REPÚBLICA DE COLOMBIA CONSEJO DE ESTADO SALA DE LO CONTENCIOSO ADMINISTRATIVO SECCCIÓN TERCERA - SUBSECCIÓN B Bogotá DC, diecinueve (19) de octubre de dos mil veintitrés (2023) Comparto la decisión de la referencia que confirmó la sentencia de primera instancia, por medio de la cual se negaron las pretensiones de la demanda por falta de acreditación de los elementos estructurales de la responsabilidad patrimonial extracontractual del Estado; sin embargo, disiento de las afirmaciones que se hacen en la providencia en relación con el cómputo de la caducidad en este caso concreto las cuales constituyen obiter dicta que no generan fuerza vinculante alguna, más aún si se tiene en cuenta que no incidieron, finalmente, en la decisión que se adoptó por la Sala.

En este asunto, la paciente supo que padecía de disfonía desde el mismo momento de la cirugía (12 de noviembre de 2009); no obstante, solo conoció que era definitiva o permanente (el daño) con la valoración del otorrinolaringólogo, médico especialista, lo cual ocurrió el 19 de noviembre de 2009. En ese orden de ideas, no se está permitiendo extender el inicio del cómputo de la caducidad o prolongarla indefinidamente en el tiempo, como se sostiene erradamente en la providencia, pues, se trata simplemente de aplicar la regla o máxima de la experiencia de que la caducidad no puede computarse hasta tanto no tenga conocimiento del daño, pues, sufrir disfonía con posterioridad a una cirugía no constituye per se la lesión antijurídica ya que, la misma podía ser perfectamente una consecuencia temporal de la extracción de la tiroides de la paciente; en consecuencia, el daño se configura cuando se advierte el carácter permanente de la lesión, tal como lo consideró el tribunal de primera instancia. Así las cosas, considero que la providencia no debió realizar aserciones frente al fenómeno procesal de la caducidad de la acción, en tanto constituyen obiter dicta que no generan fuerza vinculante de precedente jurisprudencial, por cuanto, finalmente, el plazo de caducidad se computó de manera adecuada desde el 19 de noviembre de 2009, esto es, desde el momento en que la paciente conoció el daño antijurídico sufrido dado que el médico especialista le confirmó que la disfonía era de carácter permanente.
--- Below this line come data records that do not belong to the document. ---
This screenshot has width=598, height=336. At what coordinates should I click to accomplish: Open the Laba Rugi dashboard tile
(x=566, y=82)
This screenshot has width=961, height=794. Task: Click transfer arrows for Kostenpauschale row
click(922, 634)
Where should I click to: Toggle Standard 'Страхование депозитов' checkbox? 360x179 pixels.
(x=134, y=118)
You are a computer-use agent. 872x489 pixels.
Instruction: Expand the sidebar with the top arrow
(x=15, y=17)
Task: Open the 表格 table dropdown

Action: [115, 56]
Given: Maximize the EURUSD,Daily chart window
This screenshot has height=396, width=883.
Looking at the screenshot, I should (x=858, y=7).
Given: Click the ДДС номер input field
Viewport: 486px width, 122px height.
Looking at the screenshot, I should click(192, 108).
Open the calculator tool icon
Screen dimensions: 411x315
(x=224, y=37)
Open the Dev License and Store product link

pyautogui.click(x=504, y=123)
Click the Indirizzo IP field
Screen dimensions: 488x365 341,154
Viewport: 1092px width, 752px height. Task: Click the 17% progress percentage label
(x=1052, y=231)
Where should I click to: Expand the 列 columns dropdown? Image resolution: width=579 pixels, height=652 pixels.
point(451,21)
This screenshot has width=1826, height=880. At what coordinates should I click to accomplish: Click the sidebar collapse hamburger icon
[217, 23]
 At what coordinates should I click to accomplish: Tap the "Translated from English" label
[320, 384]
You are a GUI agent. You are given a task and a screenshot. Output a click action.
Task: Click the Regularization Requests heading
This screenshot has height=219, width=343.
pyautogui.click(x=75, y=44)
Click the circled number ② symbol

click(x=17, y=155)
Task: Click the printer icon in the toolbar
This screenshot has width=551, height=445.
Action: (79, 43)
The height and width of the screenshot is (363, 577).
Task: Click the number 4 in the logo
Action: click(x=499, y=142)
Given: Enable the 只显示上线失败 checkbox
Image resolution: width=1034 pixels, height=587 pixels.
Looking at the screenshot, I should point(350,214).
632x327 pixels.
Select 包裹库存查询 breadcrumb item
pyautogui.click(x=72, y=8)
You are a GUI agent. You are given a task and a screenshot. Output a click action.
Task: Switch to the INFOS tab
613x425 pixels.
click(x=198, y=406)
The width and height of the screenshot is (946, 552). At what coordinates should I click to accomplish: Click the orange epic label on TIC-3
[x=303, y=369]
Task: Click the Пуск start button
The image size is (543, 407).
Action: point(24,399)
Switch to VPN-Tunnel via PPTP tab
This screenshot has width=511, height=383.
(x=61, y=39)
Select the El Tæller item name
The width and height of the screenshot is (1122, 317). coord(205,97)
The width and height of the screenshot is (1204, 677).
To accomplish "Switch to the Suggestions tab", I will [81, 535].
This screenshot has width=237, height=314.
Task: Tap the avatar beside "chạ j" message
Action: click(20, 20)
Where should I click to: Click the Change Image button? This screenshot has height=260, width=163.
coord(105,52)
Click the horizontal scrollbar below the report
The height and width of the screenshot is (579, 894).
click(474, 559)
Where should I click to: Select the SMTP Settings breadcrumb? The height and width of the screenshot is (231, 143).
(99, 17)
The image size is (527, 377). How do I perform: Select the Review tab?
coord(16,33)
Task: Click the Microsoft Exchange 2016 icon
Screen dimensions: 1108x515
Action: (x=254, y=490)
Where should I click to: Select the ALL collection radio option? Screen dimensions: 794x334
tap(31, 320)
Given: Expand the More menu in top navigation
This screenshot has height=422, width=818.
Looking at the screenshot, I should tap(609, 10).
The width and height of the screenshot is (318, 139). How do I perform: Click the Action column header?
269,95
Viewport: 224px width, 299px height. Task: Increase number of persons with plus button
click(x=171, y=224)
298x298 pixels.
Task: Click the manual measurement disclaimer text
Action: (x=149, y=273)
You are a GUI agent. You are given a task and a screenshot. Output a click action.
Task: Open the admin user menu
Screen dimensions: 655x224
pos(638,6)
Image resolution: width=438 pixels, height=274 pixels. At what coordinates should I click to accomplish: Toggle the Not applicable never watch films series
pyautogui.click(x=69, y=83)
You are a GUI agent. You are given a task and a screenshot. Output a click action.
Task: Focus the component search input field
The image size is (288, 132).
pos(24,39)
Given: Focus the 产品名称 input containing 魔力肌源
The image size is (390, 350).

FREDY IBARRA MARTÍNEZ Magistrado (Firmado electrónicamente) Constancia: la presente aclaración fue firmada electrónicamente por el suscrito magistrado en la plataforma SAMAI, en consecuencia, se garantiza la autenticidad, integridad, conservación y posterior consulta de conformidad con los artículos 1 y 2 de la Ley 2213 de 2022.